Cross-species generalizability and functional interpretability

Plant FMs need to accurately support knowledge transfer across species despite genomic differences. For instance, PDLLMs exhibit different performance in histone modification prediction between maize and Arabidopsis (Liu et al., 2025), underscoring the need to integrate evolutionary context to improve generalizability.

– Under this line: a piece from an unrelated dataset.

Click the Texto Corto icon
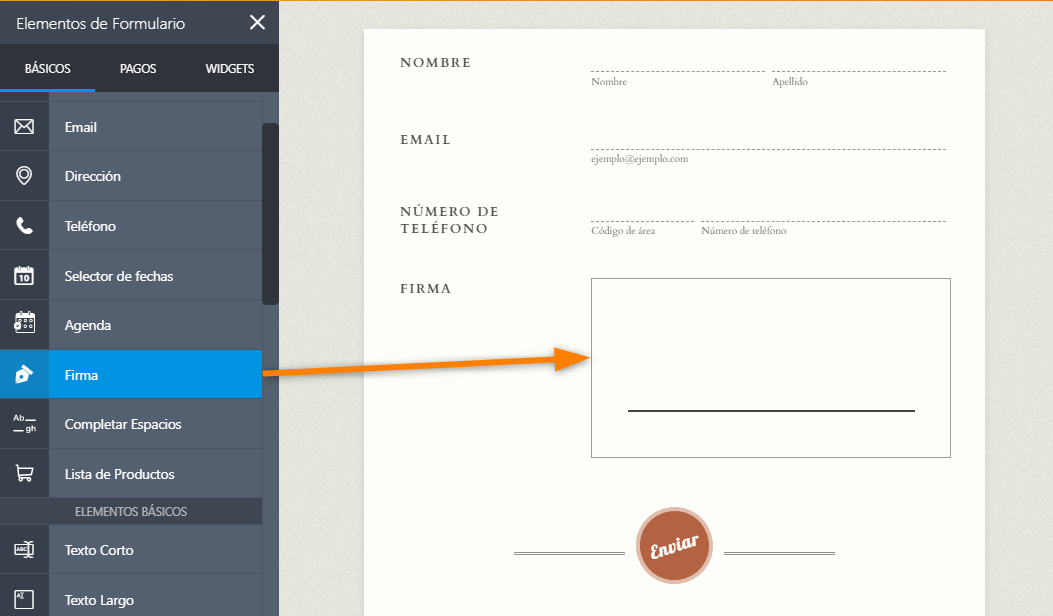The image size is (1053, 616). 24,550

In addition, the black-box nature of current models complicates biological interpretation (Shen and Li, 2024), making the development of methods to elucidate model decision-making logic an ongoing challenge.

Computational efficiency and resource limitations

Architectures like Mamba reduce computational complexity using state space models (e.g., the PDLLM Plant-DNAMamba outperforms AgroNT in multiple tasks with only 130 million parameters (Liu et al., 2025)); however, processing long sequences from plant genomes remains a challenge due to the high proportion of repetitive sequences and widely dispersed regulatory elements (Zhai et al., 2024). In addition, many plant research laboratories lack access to high-performance computing resources, necessitating models optimized for consumer-grade GPUs through improved architectural design and parameter compression.

Future prospects for plant molecular biology FMs

Future research on plant molecular biology FMs should prioritize the optimization of existing models and the exploration of new frontiers in emerging fields, with emphasis on three main areas: model generalizability, multi-modal integration and interpretability, and computational efficiency and sustainability.

Model generalizability

Improving FM generalizability is essential to unlocking their practical potential. Current researches often focus on model plant species, but major agricultural crops like maize and wheat, characterized by complex polyploidy and high repetitive content (Garg et al., 2024), demand greater cross-species adaptability. Future strategies could include multi-species joint training to accommodate genomic diversity, and dynamic architectures such as Mixture of Experts (MoE) (Shazeer et al., 2017) may enable sub-models to be tailored to specific crop traits. In addition, using few-shot or zero-shot learning alongside SSL (e.g., contrastive learning) could facilitate functional element identification in non-model crops (Zhao et al., 2024b), reducing dependence on large datasets.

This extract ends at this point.